Sortant des sentiers battus du cinéma belge, Julien Henry s'aventure sur le terrain du thriller néo-noir avec Lynx, un court-métrage haletant dans le milieu méconnu des courses de voiture. C'est à Comines-Warneton que la réalisateur pose sa caméra pour capter le quotidien détruit d'un couple de coureurs ayant récemment vécu un drame familial. Endeuillés et résignés, tout change lorsqu'ils parviennent à remettre la main sur le coupable. Marie (Erika Sainte) et Tony (Wouter Hendrickx) décident alors de régler son sort avec la seule justice qu'ils jugent valables, celle du circuit automobile.
Lynx de Julien Henry
Charnel, au plus près de ses personnages, le film démarre d'emblée au cœur d'une action dure, brute, qui sent le cambouis et la tôle cabossée. Une mise en jambe caméra au capot, micros dans les moteurs, plongeant directement le spectateur dans l'ambiance très particulière d'un monde belge underground aux personnages aussi marquants que torturés, et aux décors dépaysants sans pour autant être exotiques.

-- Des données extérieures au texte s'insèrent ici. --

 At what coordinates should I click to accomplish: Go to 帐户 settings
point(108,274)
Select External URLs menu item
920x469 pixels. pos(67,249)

Julien Henry s'en joue d'ailleurs pour des plans inventifs. D'une part, en prenant de la distance vis-à-vis de l'action pour installer la tension, à l'image de cette scène de nuit parfaitement tournée digne des grands westerns contemporains du cinéma indépendant américain. Et de l'autre, en collant son objectif aux épaules et aux casques de ses acteurs, captant leurs faiblesses comme leurs moments de rage.

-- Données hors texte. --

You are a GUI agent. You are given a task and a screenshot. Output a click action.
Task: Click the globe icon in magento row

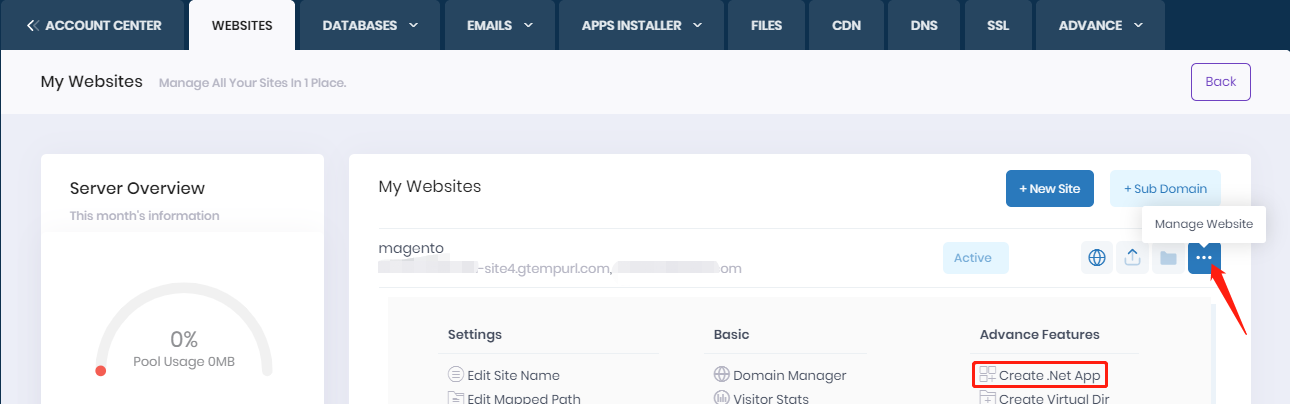(x=1097, y=258)
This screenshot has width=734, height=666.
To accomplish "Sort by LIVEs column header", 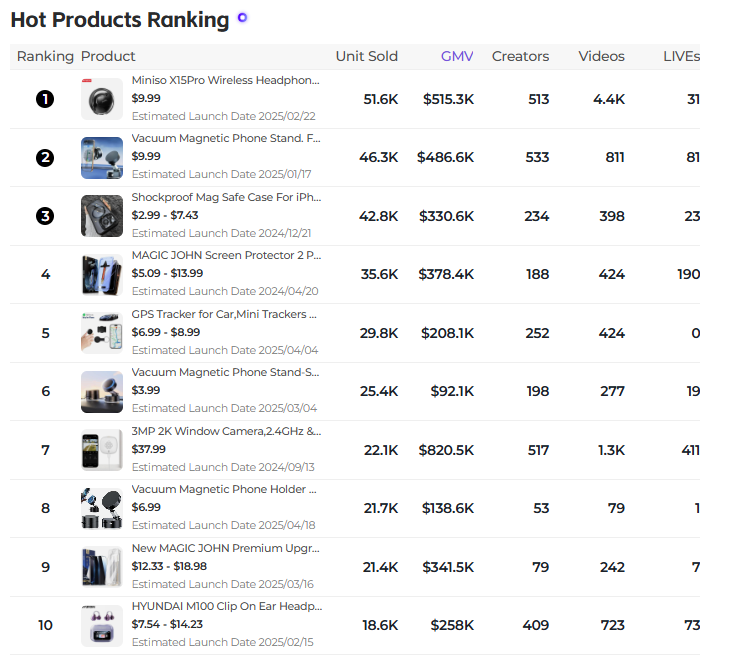I will pyautogui.click(x=682, y=56).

Car on sent bien que ce sont les visages, les expressions de ses personnages que le réalisateur souhaite capter en priorité, dans les moments les plus sombres de leur histoire.

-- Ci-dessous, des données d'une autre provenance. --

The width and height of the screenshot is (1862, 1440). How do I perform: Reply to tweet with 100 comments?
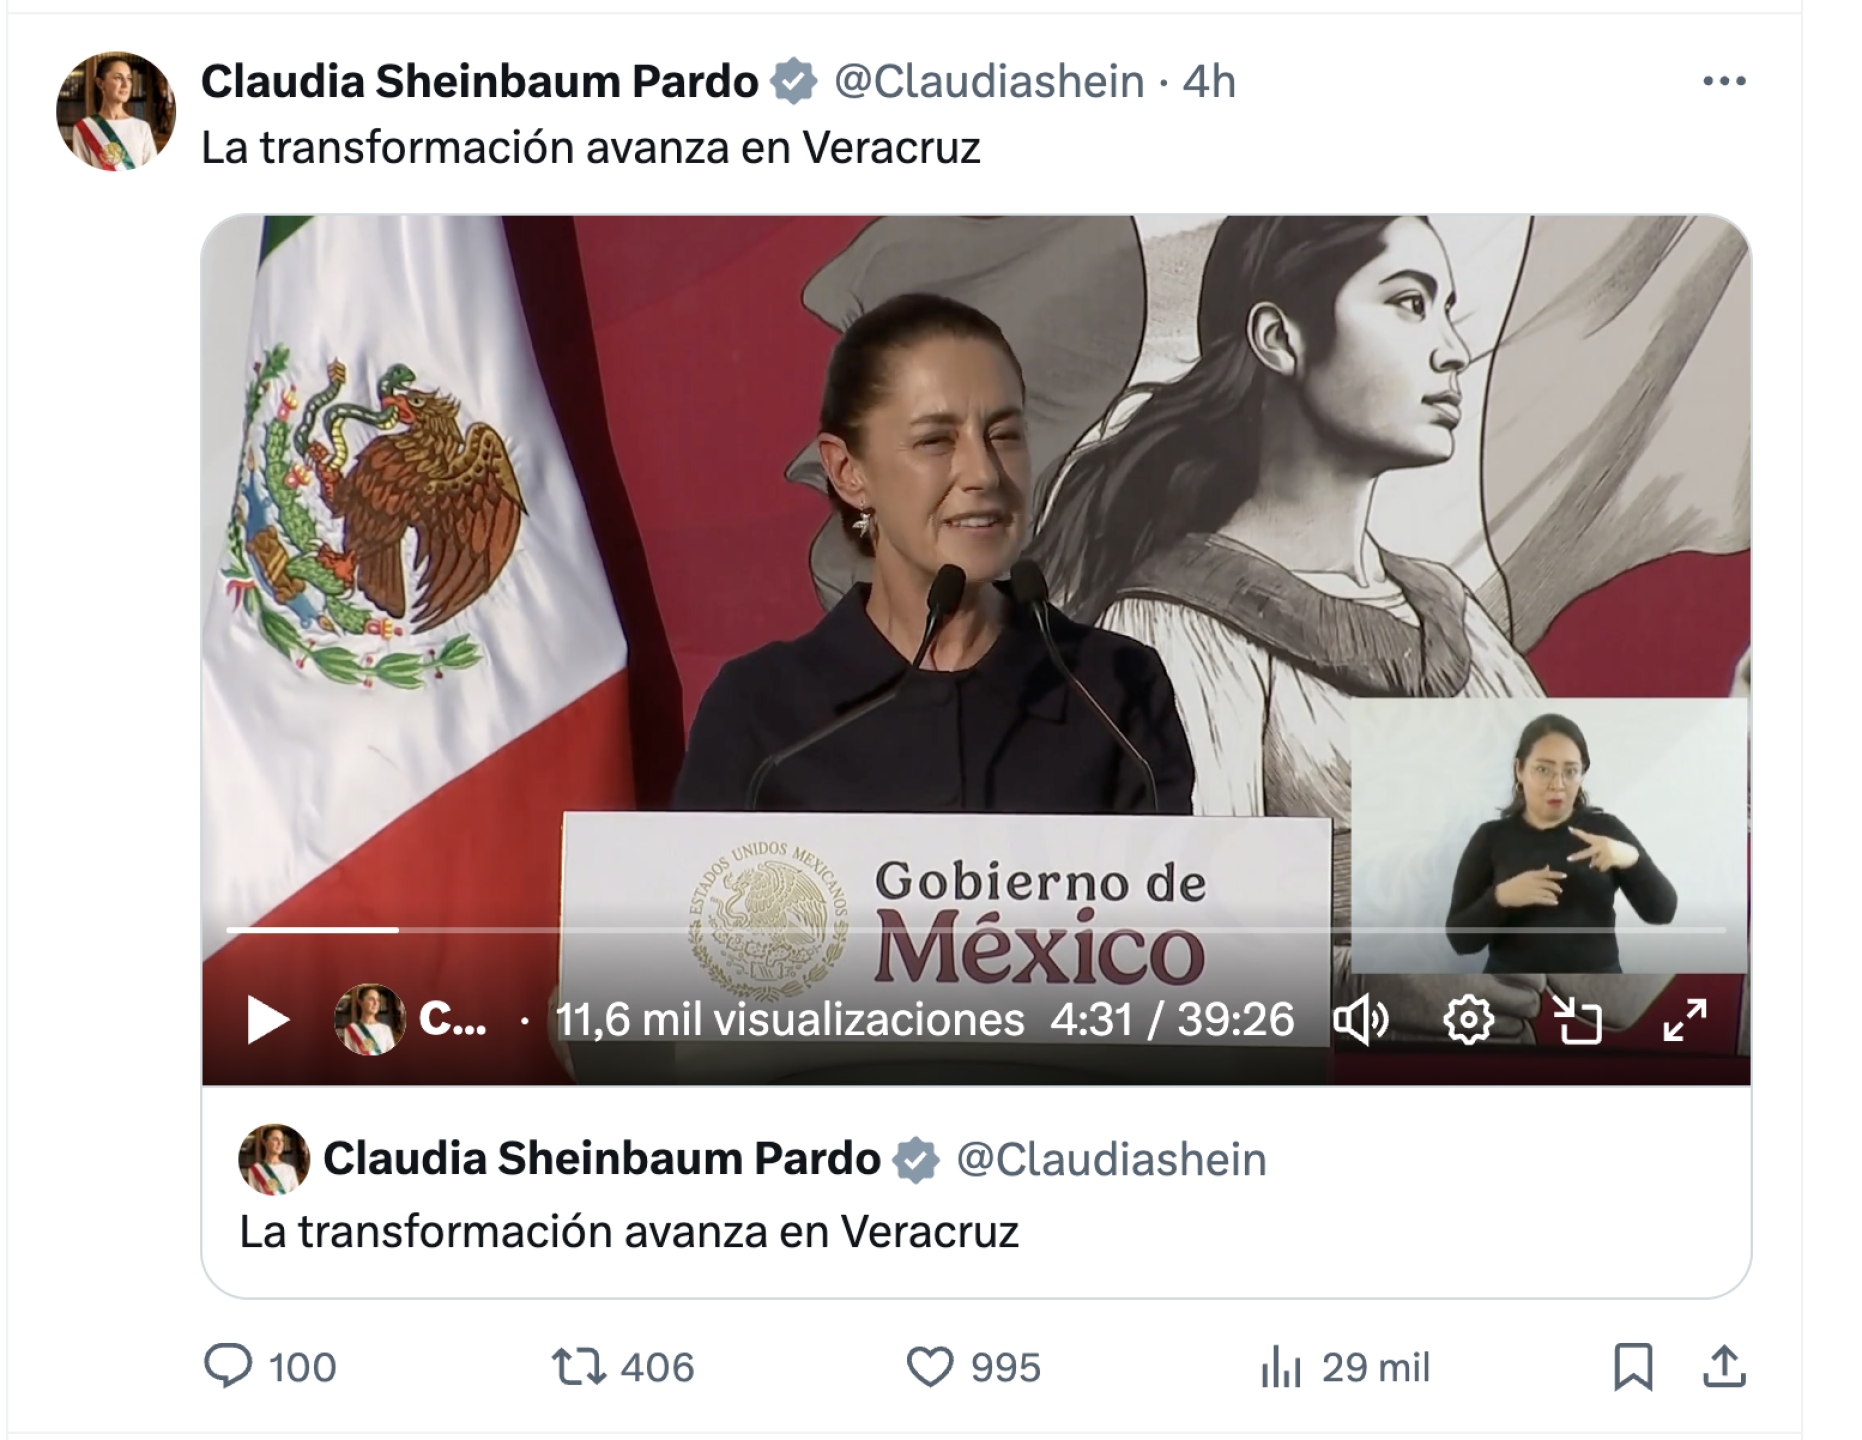270,1366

Un récit complexe aux enjeux multiples et aux personnages bien campés, brillamment mené dans le laps de temps somme toute assez restreint de l'œuvre. Ceci laisse présager de belles choses à ce cinéaste d'un style assez rare en Belgique francophone, rappelant autant un Drive qu'un D'Ardennen, autre OVNI cinématographique belge cette fois né de l'autre côté de la frontière linguistique.